* Requirement:
The lines to find are those in the entries that hold the word "agent"; copy every one of them.

▽

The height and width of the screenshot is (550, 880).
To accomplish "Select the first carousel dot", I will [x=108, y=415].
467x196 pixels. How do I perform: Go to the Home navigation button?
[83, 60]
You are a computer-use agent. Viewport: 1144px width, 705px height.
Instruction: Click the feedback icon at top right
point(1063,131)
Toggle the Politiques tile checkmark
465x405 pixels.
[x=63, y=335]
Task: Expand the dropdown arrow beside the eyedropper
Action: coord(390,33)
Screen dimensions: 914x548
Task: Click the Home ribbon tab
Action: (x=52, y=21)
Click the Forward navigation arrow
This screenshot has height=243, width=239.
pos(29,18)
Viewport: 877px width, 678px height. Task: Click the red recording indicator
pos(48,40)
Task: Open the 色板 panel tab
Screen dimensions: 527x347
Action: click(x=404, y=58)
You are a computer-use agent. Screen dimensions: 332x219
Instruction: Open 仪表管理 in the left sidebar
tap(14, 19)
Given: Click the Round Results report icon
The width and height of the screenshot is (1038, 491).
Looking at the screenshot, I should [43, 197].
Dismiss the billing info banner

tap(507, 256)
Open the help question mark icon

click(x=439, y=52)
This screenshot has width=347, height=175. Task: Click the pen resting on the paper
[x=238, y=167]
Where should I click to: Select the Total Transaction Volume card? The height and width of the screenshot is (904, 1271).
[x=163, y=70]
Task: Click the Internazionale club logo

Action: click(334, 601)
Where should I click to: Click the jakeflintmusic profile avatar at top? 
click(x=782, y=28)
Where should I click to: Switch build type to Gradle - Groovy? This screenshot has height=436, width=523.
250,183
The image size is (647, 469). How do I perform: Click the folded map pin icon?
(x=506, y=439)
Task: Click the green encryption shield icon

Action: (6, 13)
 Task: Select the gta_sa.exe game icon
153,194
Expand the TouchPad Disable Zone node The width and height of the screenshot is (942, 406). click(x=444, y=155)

△

* Result of the task:
You are a computer-use agent. Viewport: 1144px width, 705px height.
You are a computer-use agent. Screen dimensions: 332x219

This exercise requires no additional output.